VXLAN termination on physical devices
Every time I’m discussing the VXLAN technology with a fellow networking engineer, I inevitably get the question “how will I connect this to the outside world?” Let’s assume you want to build pretty typical 3-tier application architecture (next diagram) using VXLAN-based virtual subnets and you already have firewalls and load balancers – can you use them?
The product information in this blog post is outdated - Arista, Brocade, Cisco, Dell, F5, HP and Juniper are all shipping hardware VXLAN gateways (this post has more up-to-date information). The concepts explained in the following text are still valid; however, I would encourage you to read other VXLAN-related posts on this web site or watch the VXLAN webinar to get a more recent picture.

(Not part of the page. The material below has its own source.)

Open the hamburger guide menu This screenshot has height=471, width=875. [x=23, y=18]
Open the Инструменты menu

The only product supporting VXLAN Tunnel End Point (VTEP) in the near future is the Nexus 1000V virtual switch; the only devices you can connect to a VXLAN segment are thus Ethernet interface cards in virtual machines. If you want to use a router, firewall or load balancer (sometimes lovingly called application delivery controller) between two VXLAN segments or between a VXLAN segment and the outside world (for example, a VLAN), you have to use a VM version of the layer-3 device. That’s not necessarily a good idea; virtual networking appliances have numerous performance drawbacks and consume way more CPU cycles than needed ... but if you’re a cloud provider billing your customers by VM instances or CPU cycles, you might not care too much.

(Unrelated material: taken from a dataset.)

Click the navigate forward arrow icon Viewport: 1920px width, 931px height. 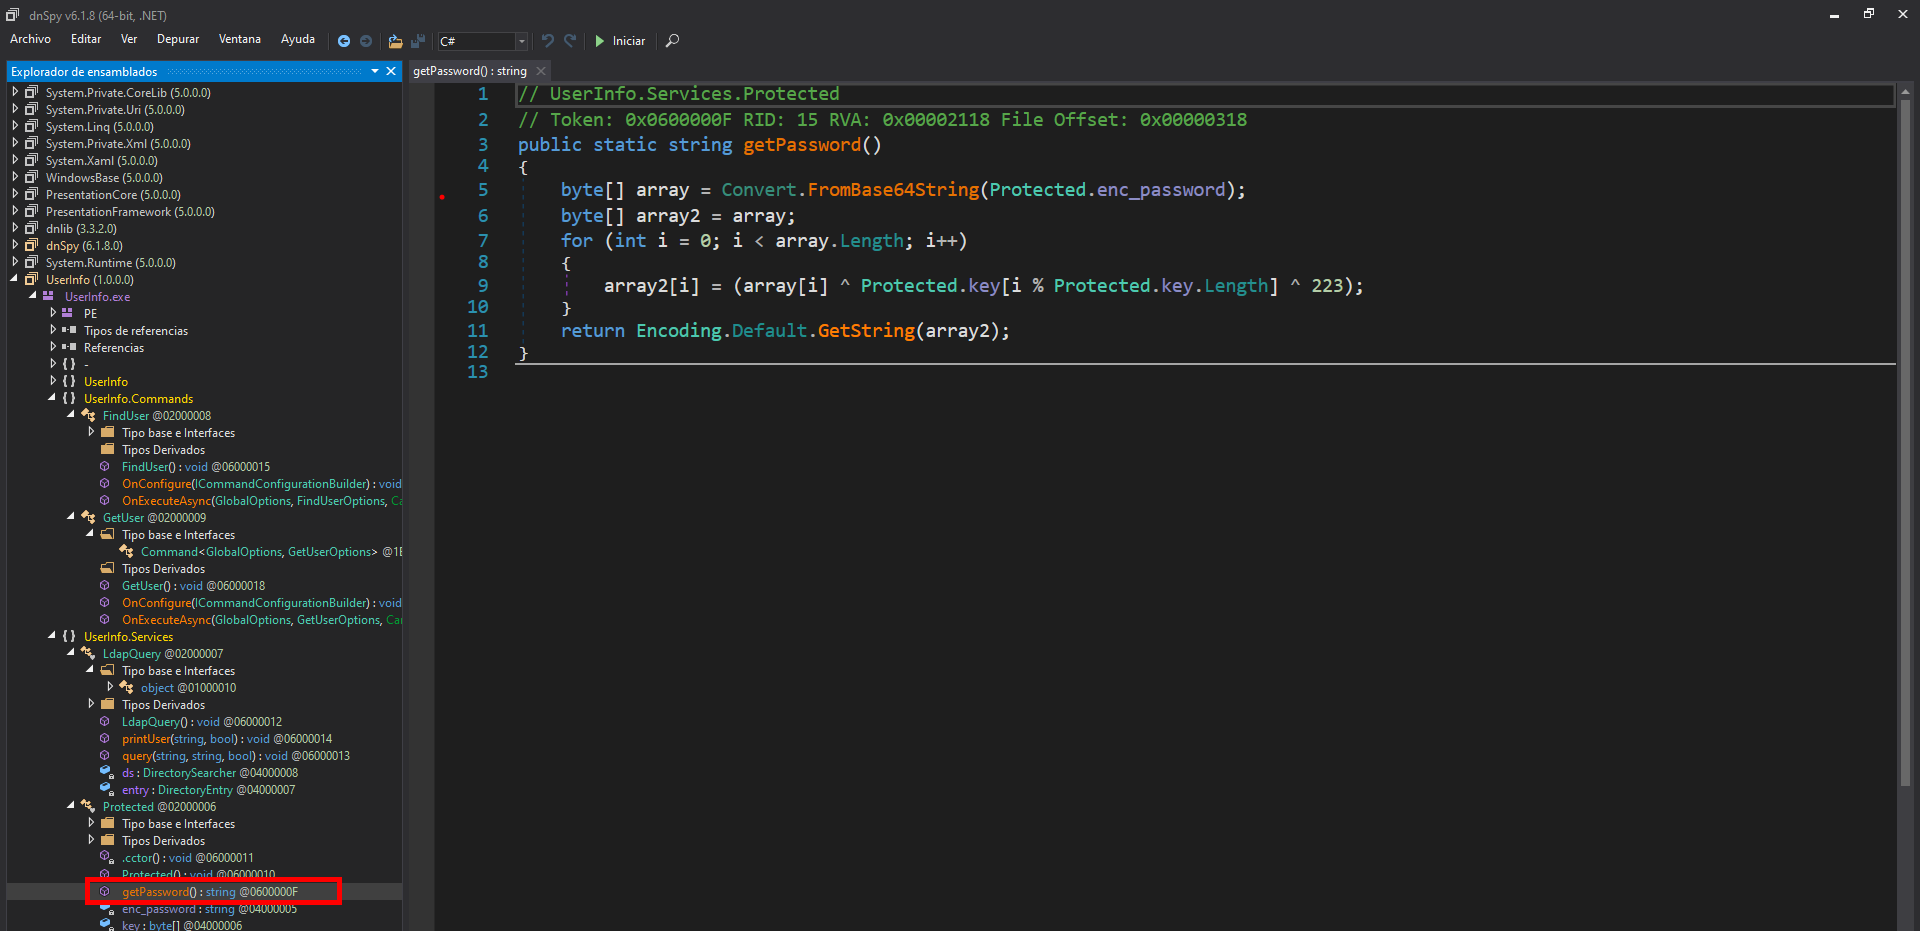click(366, 41)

The virtual networking appliances also introduce extra hops and unpredictable traffic flows into your network, as they can freely move around the data center at the whim of workload balancers like VMware’s DRS. A clean network design (left) is thus quickly morphed into a total spaghetti mess (right):
Cisco doesn’t have any L3 VM-based product, and the only thing you can get from VMware is vShield Edge – a dumbed down Linux with a fancy GUI. If you’re absolutely keen on deploying VXLAN, that shouldn’t stop you; there are numerous VM-based products, including BIG-IP load balancer from F5 and Vyatta’s routers. Worst case, you can turn a standard Linux VM into a usable router, firewall or NAT device by removing less functionality from it than VMware did. Not that I would necessarily like doing that, but it’s one of the few options we have at the moment.
Next steps?
Someone will have to implement VXLAN on physical devices sooner or later; running networking functions in VMs is simply too slow and too expensive. While I don’t have any firm information (not even roadmaps), do keep in mind Ken Duda’s enthusiasm during the VXLAN Packet Pushers podcast (and remember that both Arista and Broadcom appear in the author list of VXLAN and NVGRE drafts).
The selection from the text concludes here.